The course is sponsored by the Jewish Studies Department at SFSU and, as a person of Jewish culture, I have a particular resonance with the strand of antisemitism that led up to that most horrific of genocides by Nazi Germany in the 1940s. There have been many other incidents of organized and targeted mass murder by states and militias across the 20C and more recent events in Darfur, Western China (the Uyghurs), Myanmar (the Rohingya), and southern and eastern Ukraine (this year). There are many incidents from earlier times as well. Overall, unfortunately, it’s a lengthy list. As a historian, then, it would seem that I’ve got plenty of material to work with.
However, one thing I like to ask my students at the beginning of each course is “Why are you here?” Self-reflection is good (and under-practiced) and I hope to get them past the superficial answers of “it fit my schedule” or “I needed it for my GenEd requirements.” This question is especially interesting the context of a course on The Holocaust and Genocide since it deals with the most gruesome of topics, the worst aspects of human nature, and with little opportunity for lightness and fun. Students in this course will have, I expect, some more substantive purpose for spending their time and money on a course with no apparent vocational benefits.
There are likely to be some who, from family or cultural contexts, want to understand how such events arose that led to the deaths and suffering of so many people just like them. There will likely be others who are intrigued by the limits of human behavior (or lack thereof), those that wish to vent against evil, and those that want to figure out how to prevent such things from happening again. We will have to wrestle with the fundamental disconnect between trying to understand these phenomena and their utter incomprehensibility. This includes both the problem of lacking the words to express horror and the wrenching frustration and disorientation rooted in cognitive dissonance. The same was true of many at the time.
As I have noted previously, I don’t have much truck with the idea that history has “lessons” which, if properly learned, will enable us to steer the future. The best we can look for are echoes/rhymes that alert us to pay attention to similarities in current actions that might lead down a similar path as the past. Rather history presents a comprehensive set of examples for study and reflection, whether at the level of macro/national policy or the level of personal behavior and attitudes.
In this light, a course on The Holocaust and Genocide has a tremendous amount to offer, since it gives us the chance to come face-face with the worst part of ourselves. It’s ugly and not for the faint-of-heart. Indeed, there is a considerable amount of the historiography of the Holocaust devoted to explaining how this was a uniquely German phenomenon, based on a unique German history which has little applicability to “us.” Of course, such analyses sweep to the side any number of evils/oppressions/brutalities which “we” in the US or innumerable other countries have committed in our own histories. Genocide is a human problem.

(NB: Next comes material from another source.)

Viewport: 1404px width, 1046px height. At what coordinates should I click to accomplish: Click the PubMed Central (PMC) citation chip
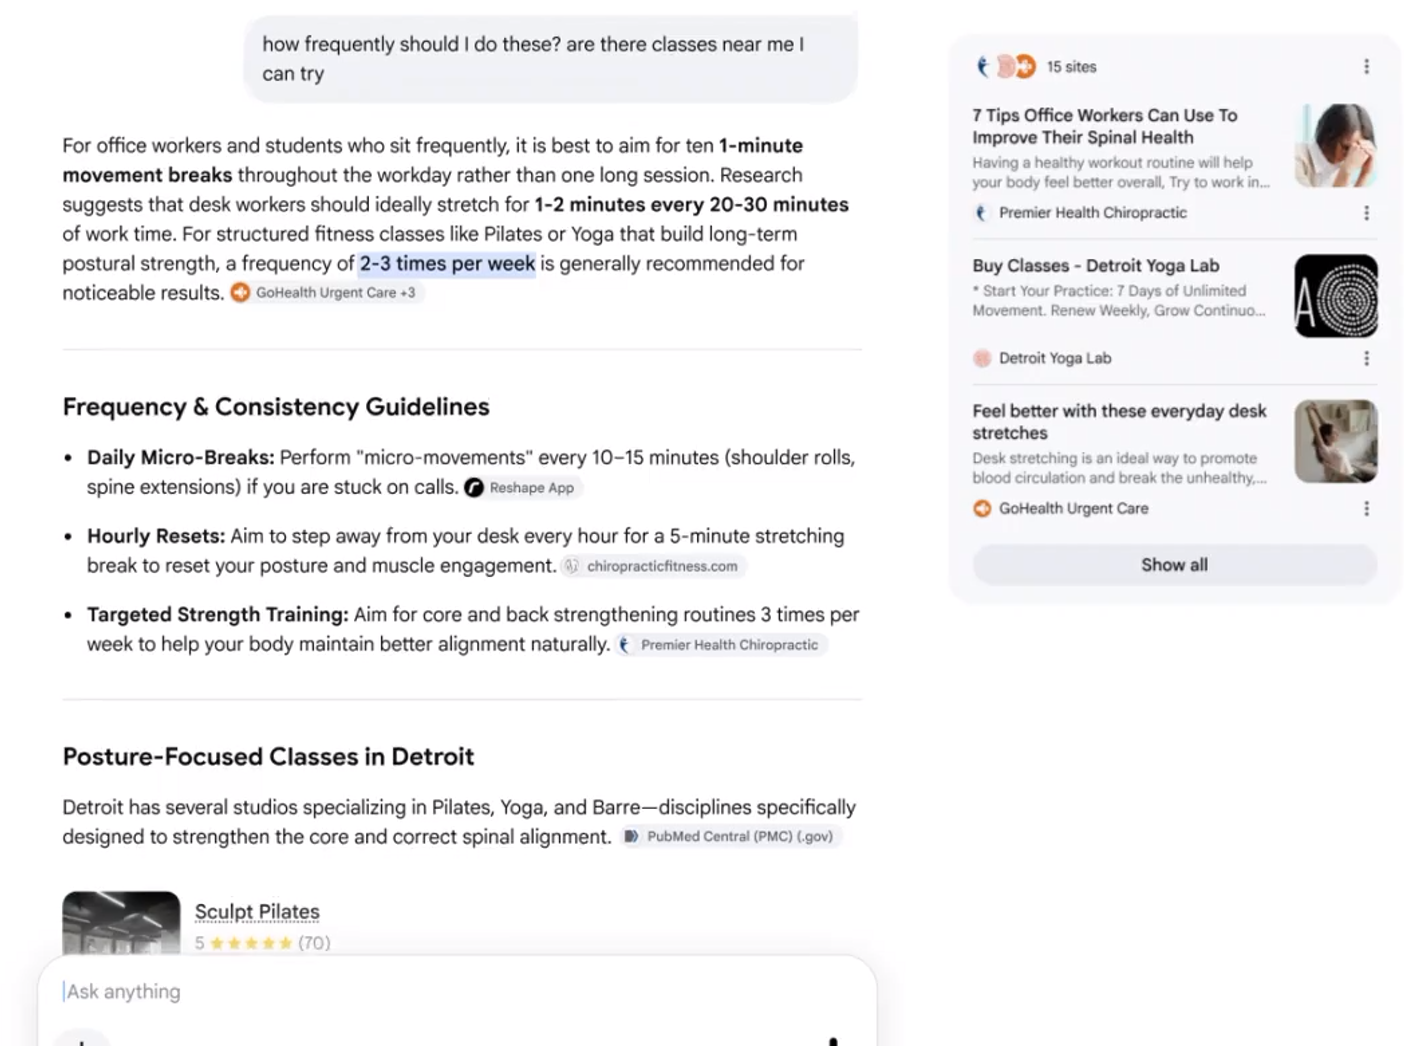[731, 836]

As a nation, Germany has done perhaps as good a job as we have seen of recognizing and coming to terms with their own sins in this regard. In comparison, the Japanese still pretty much reject any idea that they behaved barbarously in the 1930s and ‘40s, the Turks have gone to great lengths to deny their concerted attacks on Armenians during the 1910s, and there remain many in the US who can’t comprehend that racism has been a virulent strain in our own history. Perhaps this course can help each of us find, acknowledge, and even take a step to repair whatever damage we might have done to another; recognizing, at least implicitly, that we have some shade of the same darkness in us (that I have some shade of the same darkness in me).
As I have been studying the idea of genocide closely of late, I note that while the list of incidents goes well back in time, it was only in the aftermath of WWII that the concept of organized and targeted mass murder was labeled “genocide.” Over the past thirty years, a whole sub-field of historical and sociological analysis has grown up; replete with debates about meaning, definitions, and modes of improving humanity.
I suspect that modern genocide is actually not worse than the violent practices of powerful people over the millennia (with appropriate adjustments for population growth and “improved” technology). What is so stunning is that “we” (i.e. sophisticated “modern” “civilized” people who occupy the world in the 20C/21C should still be doing this. “Gee, I thought we (as a species) were past that sort of thing.” Only to find it is still going on, and that “human nature” has not progressed as fast as technology (or even more than incrementally) over the past several thousand years.
So, maybe one thing such a course can do, by way of seeing (as best we can) the faces of those in pain (and those that caused the pain, and those that watched the pain) is to recall this lack of “progress” and the distance still to go.
In the absence of the Holocaust or the brutality of the Tutsis/Burmese/Russians/et al., very few of such victims would otherwise be remembered by history. Our act of remembering is not, therefore the usual role of history to capture the significance of historical events and figures. What we can do is to actively rebut the dehumanizing attitudes and murderous actions of those who perpetrate genocides. We do that by insisting that each victim be remembered—as a person—with a life and a family; to tell the murderers that they have utterly failed in their mission of extermination.
That seems like enough for one semester.